Page 1 of 1

Good write up: Super scale out for flash

Posted: Wed Apr 22, 2015 3:38 pm
by Sabre
The Reg
Scale-out flash arrays sound excessive but they are really not. After all, we can understand scale-out filers, adding node after node to store rapidly growing file populations.

Use cheap and deep disk for the data, with flash stashes used to hold the metadata and locate files fast. When the files are large then sequential access to and from disk is pretty fast as well.

But won't scale-out flash filers be monstrously expensive? Overkill, surely? Let’s have a look.

Scale out is less expensive than scale up. Instead of having a single, multiple controller head and complex backbone network fabric, as in monolithic DS8000/VSP/VMAX-style arrays, a scale out generally employs multiple independent nodes organised into a cluster which operates as a single system.

It means that when you get the array you don’t have to estimate how big it is going to become and buy all that capacity up front. For example, you might need 100TB now, and 120TB next year, 150TB the year after, 180TB after that and 200TB in year five – a total of 750TB.

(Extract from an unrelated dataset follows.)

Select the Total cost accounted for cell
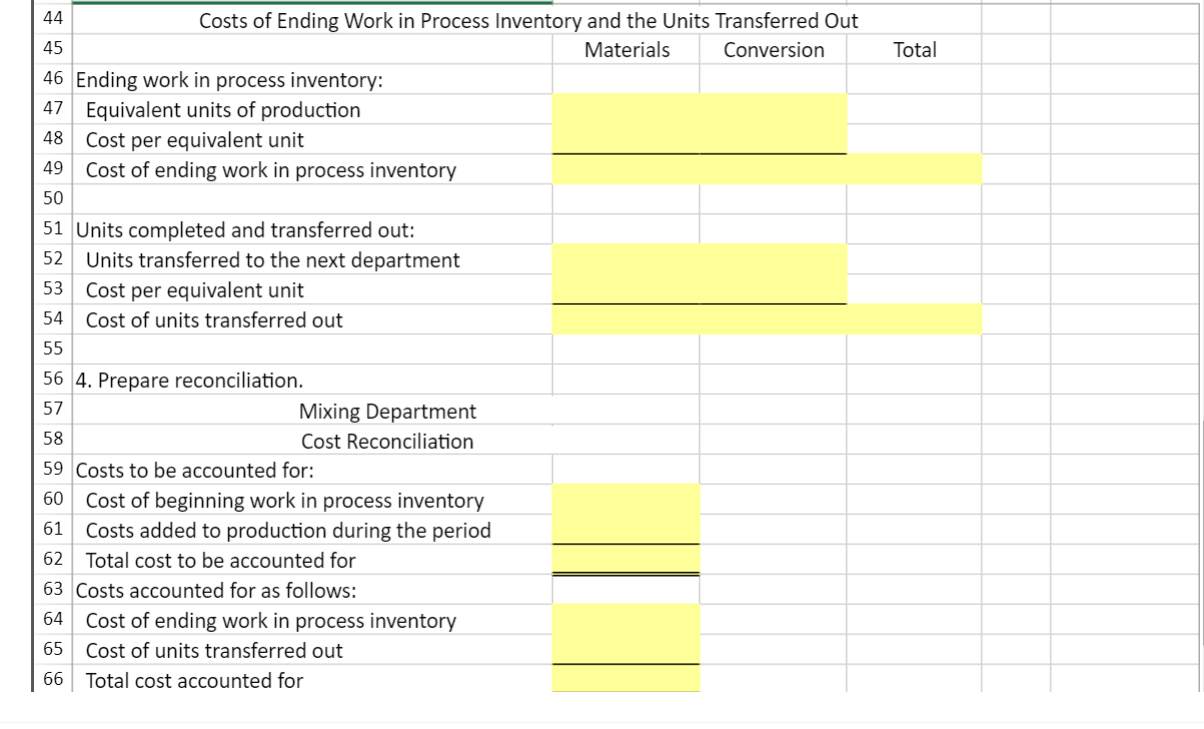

Buy all that in year one and you have lots of capacity sitting idle. With scale out you can buy chunks of storage that are better tuned to how much you need when you need it.

...
Good stuffs :)

Re: Good write up: Super scale out for flash

Posted: Mon May 11, 2015 2:07 pm
by complacent
that is a good write up. there's a lot of innovation surrounding these issues now. i caught a presentation not to long ago from these guys - coho data and was impressed with their take on scale.

like you said, good stuffs. :)

Re: Good write up: Super scale out for flash

Posted: Tue May 12, 2015 5:36 pm
by Sabre
That's pretty interesting stuff! There servers look like rebranded SuperMicro's, not that that's a bad thing. I've looked at the OpenFlow before, but have yet to play with anything that implements it.